Amélia não sabia se estava ouvindo direito.
— É o que me mantém aqui — continuou. — Roubar memórias das pessoas.
Ela secou o suor da bochecha, que acabou se misturando com uma lágrima não percebida antes.
— Está mentindo para mim — respondeu algo perto disso. As palavras estavam emboladas.
Seu cérebro gritava que nada do que conhecia falava sobre defuntos roubando memórias.
Várias vezes, Amélia tinha a sensação de que sua vida era um sonho. Lembrava do sorriso dos pais quando leu "Da-no-ne" num letreiro de supermercado, em voz alta, na época que começava a aprender o som das sílabas. Lembrava da sensação dos seus pés afundando em algo que não fazia ideia do que era quando entrou numa represa. Lembrava de quando dançou sozinha ao nascer do sol.
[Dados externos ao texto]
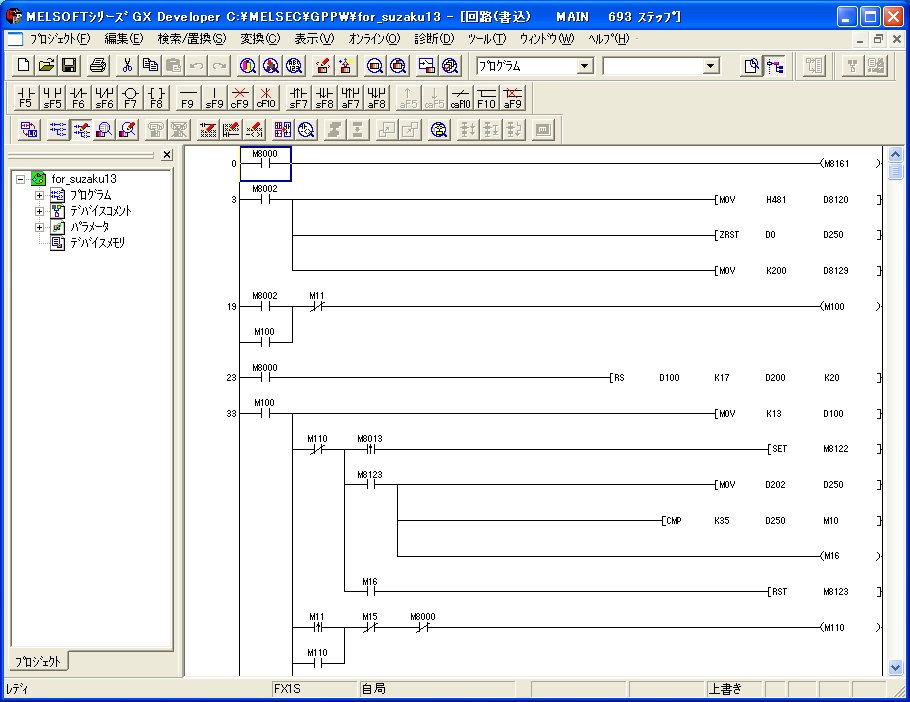Toggle write mode button in third toolbar
This screenshot has height=702, width=910.
coord(81,129)
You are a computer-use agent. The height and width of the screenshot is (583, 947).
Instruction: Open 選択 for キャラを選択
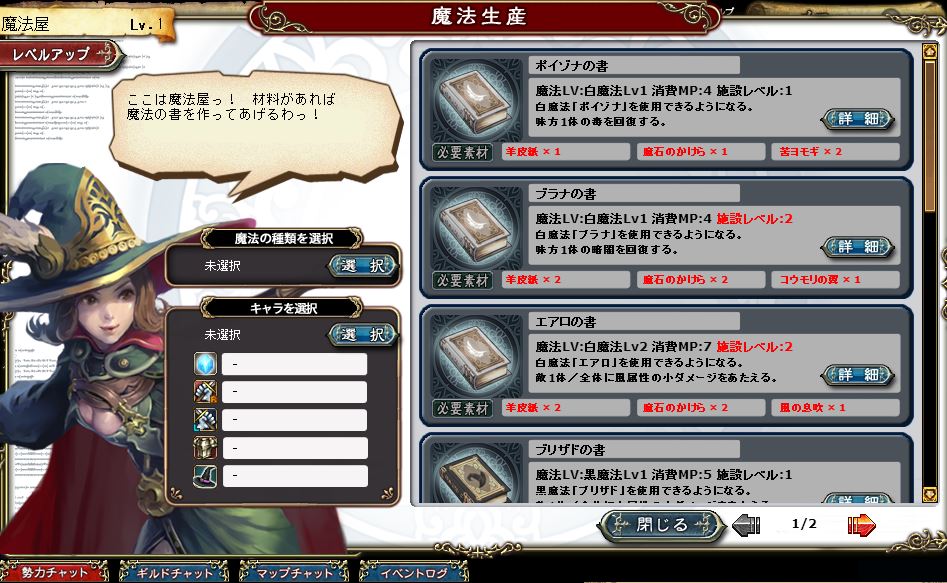pos(362,334)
Lembrava de sua música preferida tocando quando entrou numa loja de roupas.
Tudo parecia distante. Nebuloso. Depois da chuva, Amélia nunca soube se gostava de como as coisas desapareciam na neblina. Era como se fosse impossível voltar ao que era antes. Na verdade, sabia que cada respiração não tinha retorno, nem o letreiro do supermercado, a represa, aquele nascer do sol ou a mesma música na loja.
— Não vou te machucar — repetiu Ícaro, aproximando-se mais. Apoiou o livro em cima de uma das estantes.
A poucos passos de distância, ele estendeu as mãos em um convite mudo.
Pegue.
Amélia sempre achou alguma razão nos livros de Filosofia. Heráclito já dizia que não se pode retornar ao mesmo rio duas vezes; as águas não são as mesmas. E ela não era a mesma de milésimos atrás.
Nunca mais seria a mesma.
Hesitante, aproximou as mãos suadas das dele. Levantou o rosto por um momento, percebendo o quão melancólica era a expressão de Ícaro.
Agora, a centímetros de distância de Amélia, ele segurou os dedos dela com cuidado.
Então, ela entendeu o que Ícaro queria provar.
A corrente fria começou em seus pés; subiu pelas pernas, coxas, estômago, peito. Quando chegou na garganta, ela abriu a boca para deixar o ar branco escapar. A sua visão também estava esbranquiçada.
O peito de Ícaro não subia ou descia. Tardiamente, Amélia se deu conta de que a temperatura dele era muito baixa para um ser humano.
Os olhos de Ícaro eram enevoados e vazios. Como prometido, não a machucou.
Apenas externou o que tinha dentro de si.
Amélia o soltou, sentindo o calor da vida invadir o seu corpo novamente. Nunca ficou tão agradecida pelas batidas aceleradas de seu coração. O sangue ainda corria. As funções de seu corpo estavam ativas.
As dele não.
— Você está morto. — E sabia que era verdade.